**Reading passage**
◆ ◆ ◆
In addition to that Patterson takes a nearer description of several components of drama. The plot hast to be differenciatated from mere story, because the story can be seen as raw material that the playwright shapes into a plot by using historical subjects on stage for example. Admittedly complexity of historical events needs to be simplified that a good dramatic plot can be constituted as a carefully a shaped version of a story. In Aristotle`s concept of drama a play must have beginning, middle and end. Because history is all middle (has no beginning or end in common sense) a point to begin the play has to be chosen.
This intruductiorary part of a play is called exposition. The playwright can create a formal prologue or establish the starting point by a short scene, possibly played by characters which have no further importance to the play. A quick recital of the background which is used for instance in more modern plays is also possilble. History does not contain neat engings as well. In traditional drama everthing aspires to a sense of completeness (death, marriage). A tragic death stands for this finality although often a good character who points forward to a more hopeful future appears.
A serious modern play ends without a definite outcome and the sense of finality is harder to achieve in realistic drama than in more poetic forms, because life in fact does not yield clear endings. The character is another component of drama. Patterson underlines that characters in a drama are revealed through action; they are introduced by what they say or do and are judged by the audience. The fact that characters can be determined by a particular situation they only have a very little existence outside drama. A novel in contrast provides the reader with background information or allows him speculating about characters` past lives.
◆ ◆ ◆
**Material for this exercise**
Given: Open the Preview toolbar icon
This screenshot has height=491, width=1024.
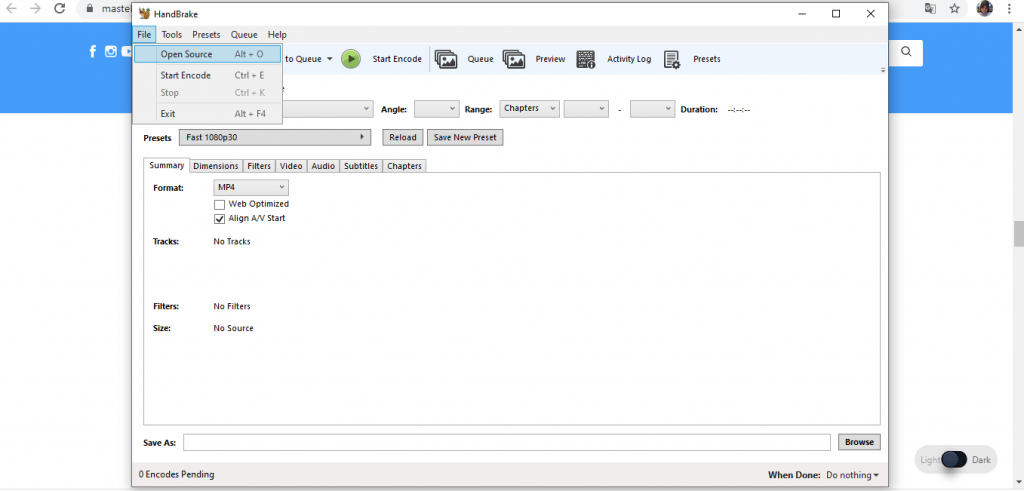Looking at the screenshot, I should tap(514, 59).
◆ ◆ ◆
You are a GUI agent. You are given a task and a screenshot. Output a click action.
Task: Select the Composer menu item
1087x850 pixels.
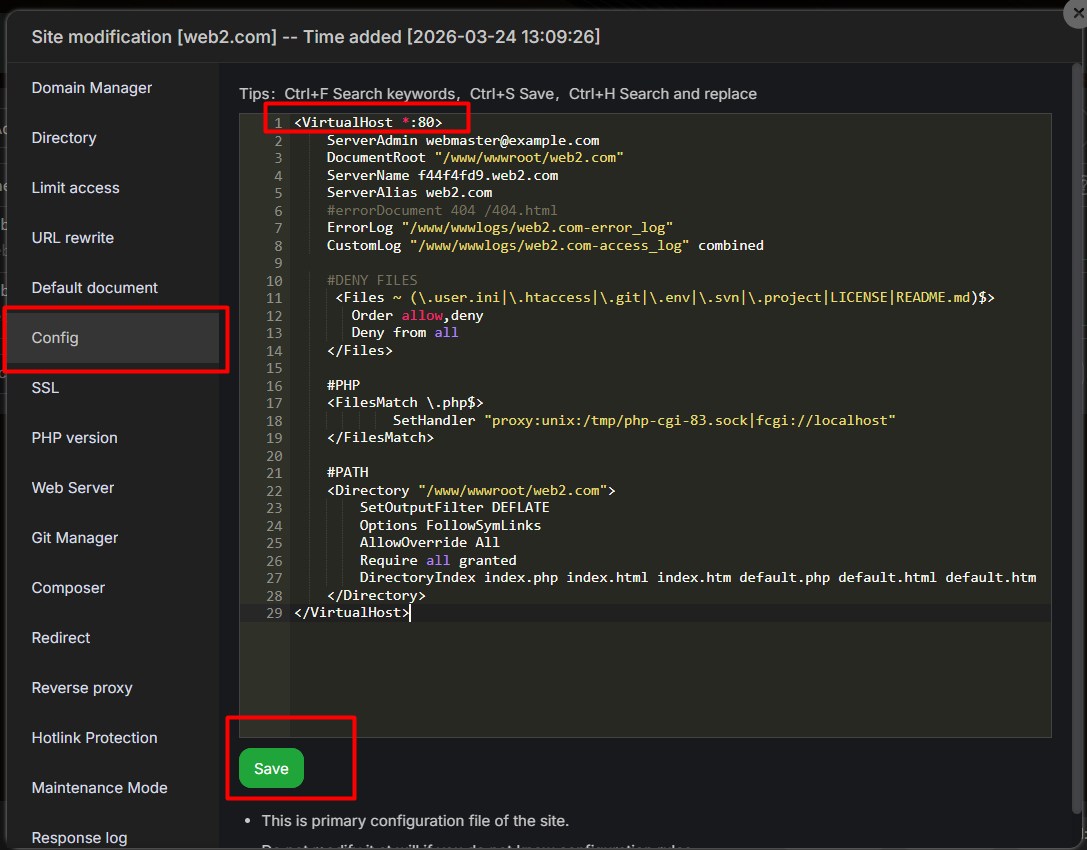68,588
◆ ◆ ◆
**Written instruction A**
According to the drama passage, what three parts must a play have in Aristotle's concept of drama?
**Written instruction B**
In the records, swap "toolbar" for "menu bar" in the stretch from the line that contains "Given: Open the Preview toolbar icon" through the line that contains "Looking at the". Give back only those lines, leaving out the pictures.
The records are unrelated to the drama passage.

**Correct output A**
A beginning, a middle and an end.

**Correct output B**
Given: Open the Preview menu bar icon
This screenshot has height=491, width=1024.
Looking at the screenshot, I should tap(514, 59).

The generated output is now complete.